### What to produce:
The finished copy should hold every entry exactly as given, and no pictures.

### Record extracts:
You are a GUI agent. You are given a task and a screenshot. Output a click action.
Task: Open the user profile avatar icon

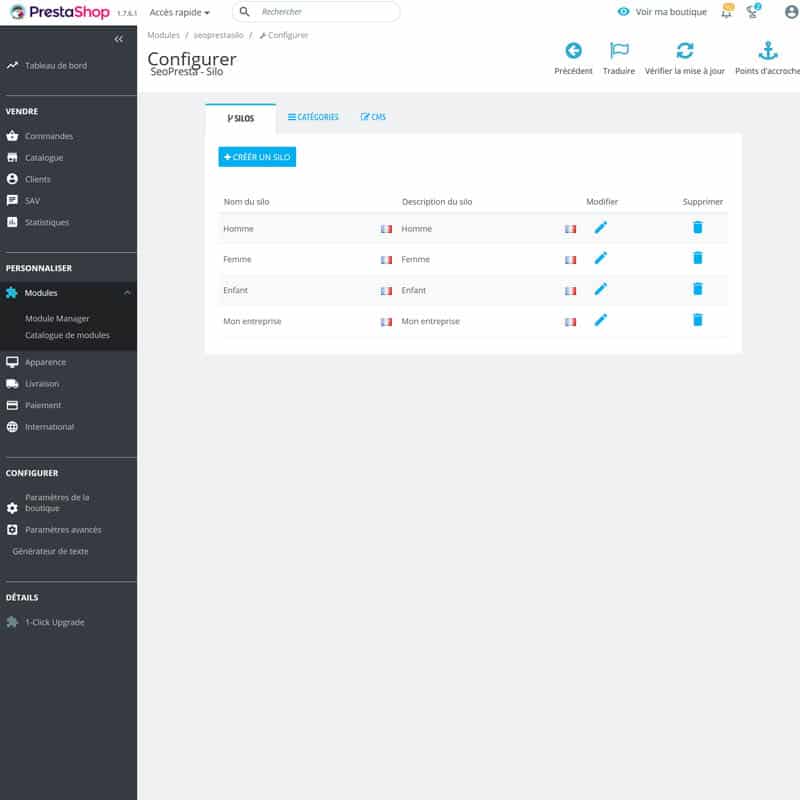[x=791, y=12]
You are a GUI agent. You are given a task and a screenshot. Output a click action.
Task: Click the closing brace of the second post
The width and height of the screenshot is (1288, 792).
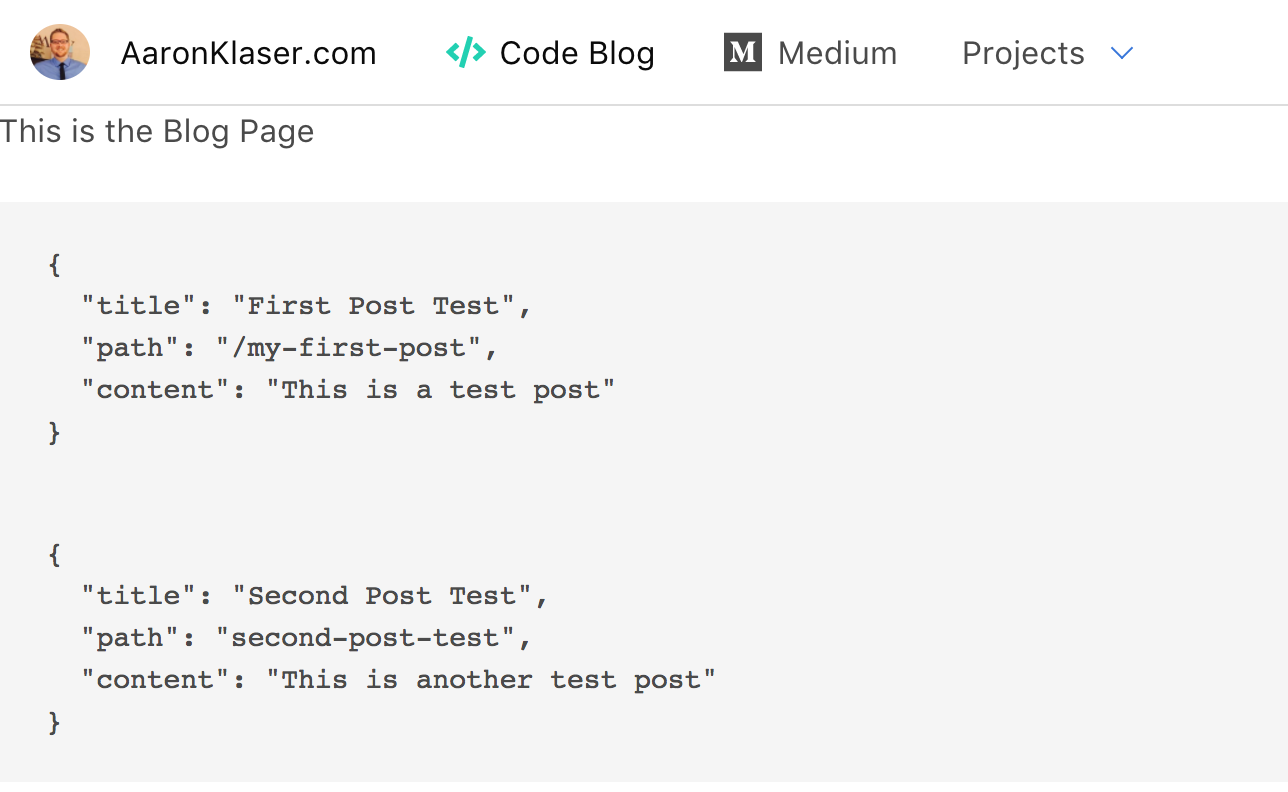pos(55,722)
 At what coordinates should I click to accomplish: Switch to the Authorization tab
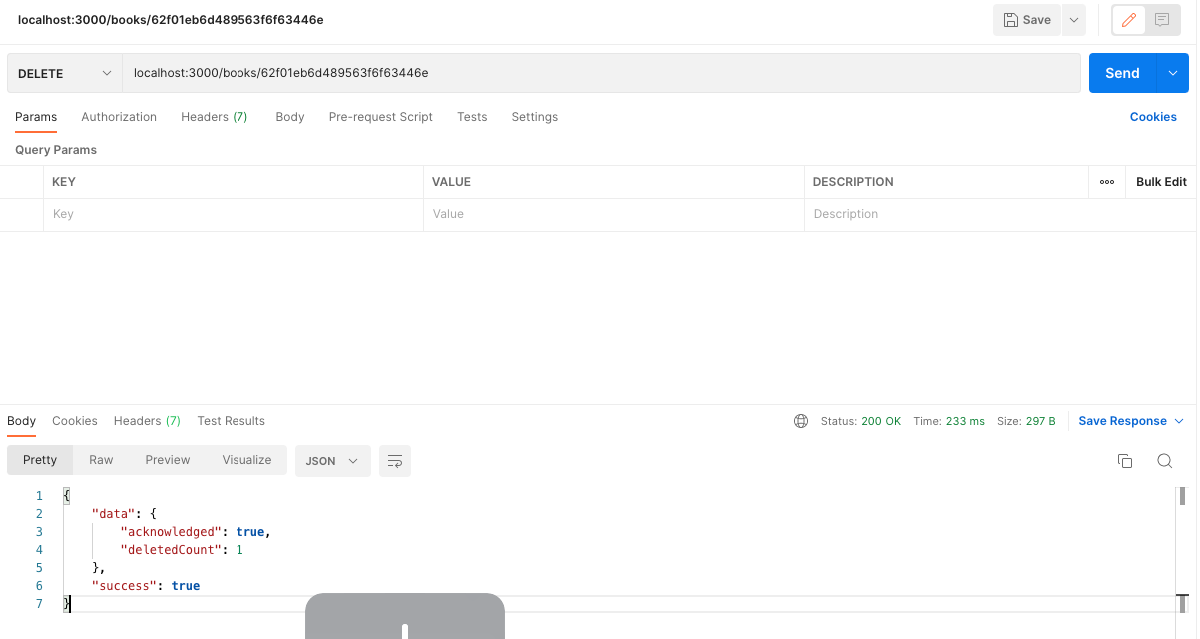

### Response below:
You are a GUI agent. You are given a task and a screenshot. Output a click action.
Task: Open the user profile avatar icon

[x=791, y=12]
You are a GUI agent. You are given a task and a screenshot. Output a click action.
Task: Click the closing brace of the second post
The width and height of the screenshot is (1288, 792).
pos(55,722)
 At what coordinates should I click to accomplish: Switch to the Authorization tab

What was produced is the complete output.